> To-do list:
1. Answer these from the blog post on title tags and meta descriptions:
(a) What does the post say the first blog in the series looked at?
(b) Which two pieces of information make up the search result for a business?
(c) What example search term does the post give for a title tag?
2. The blog post on title tags and meta descriptions sums up what the first blog in its series covered. List every topic it names.
3. Write the next part of the blog post on title tags and meta descriptions, picking up after its last sentence.

This post is part of a series on getting more leads and enquiries from your website.
Part 2 – Using Title Tags & Meta Descriptions to Entice Prospects to Your Website
Our first blog in this series looked at how to build a profile of your ideal customer, how to understand what they’re looking for, what they’re worried about, and what will convince them to trust you.
Once you have clarity on these fundamental areas, you’re ready to move onto the next stage – making sure you win the battle of the search results.
Whatever products or services your business sells, for prospective customers, a web search will almost certainly be their first step on the journey towards engaging with you.
When Google lists your business in the search results, prospective customers are presented with brief details about your company. This is all the information they have to help them decide which link to click on – yours or one of your competitors.
The search result for your business will consist of two pieces of information – a title tag and a meta description.
Title tags are the blue headlines / links that visitors have to click on to get from a search result to a website. They contain the keywords / phrases that are being used to make sure Google finds the site and includes it in the results it displays. If for example, you want Google to list you when someone searches for ‘Photographer in Reading’, this search term needs to be added to your title tag.

> Given material:

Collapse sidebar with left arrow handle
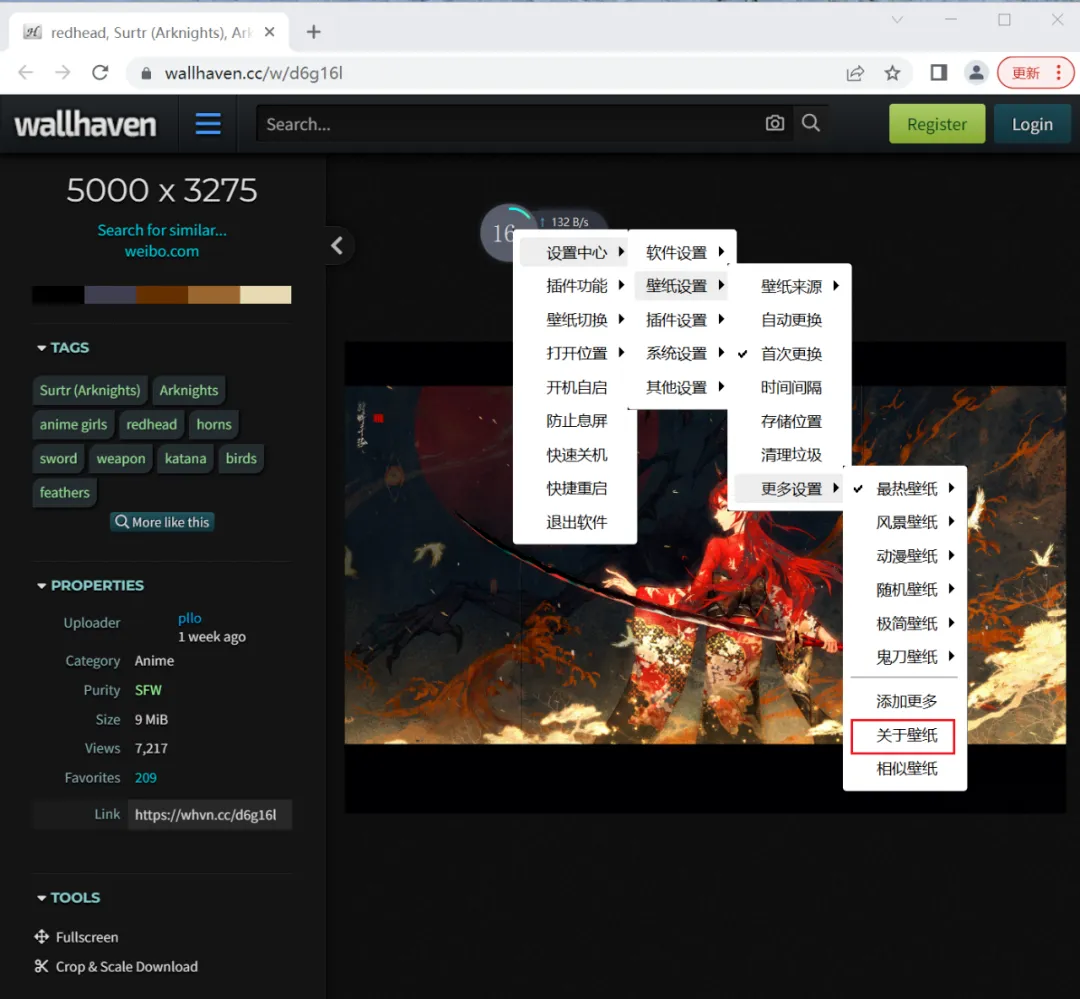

> Results of the tasks:
1.
(a) How to build a profile of your ideal customer, how to understand what they're looking for, what they're worried about, and what will convince them to trust you.
(b) A title tag and a meta description.
(c) 'Photographer in Reading'.

2.
- How to build a profile of your ideal customer
- How to understand what they're looking for
- What they're worried about
- What will convince them to trust you

3.
SEO Tip: How to find out which keywords your competitors are using
Make a list of the keywords and phrases your ideal customers are likely to put into Google at the start of their journey. Type each one into Google to see which of your competitors appears. Look at their title tag, and you’ll be able to see the search terms they’re using to optimise their site. Read our post on SEO for more information:http://www.mmdweb.co.uk/organic-seo/
In grey text immediately below the title tag is a short summary of the page content. This is the meta description.
Meta descriptions are only snippets of information – a maximum of 150 words or so, but they are one of your most important pieces of online marketing content. In just a second or two, they must convince prospects that yours is the business they should connect with. It’s imperative they work as hard as they possibly can to drive visitors to your website.
6 Steps to a Perfect Meta Description
Meta descriptions are small, but to be effective, they must be perfectly formed.
Make sure your meta descriptions…
Finding the right words for your meta description will mean looking back at the notes you made about what your ideal customer is looking for. You can’t afford to waste words. Your meta description must instantly resonate with your prospect.
Let’s imagine you’re an email marketing agency. Will prospects really be interested in knowing which email clients you use? Will they care about your opening hours? Not in the first instance anyway. They’re far more likely to click on your link if you tell them you can use email marketing to generate high-quality leads for their business at a very reasonable price, so this is what your meta description needs to say.
Each page on your website should have its own unique meta description . This will improve the search experience, and ensure you attract the most relevant prospects to a page.
Take for example a photographer offering a range of specialist services. While the meta description on their home page will be generic, meta descriptions for pages about specific services – weddings, family portraits and so on – will focus on the product area, and will address the kinds of concerns prospects typically have.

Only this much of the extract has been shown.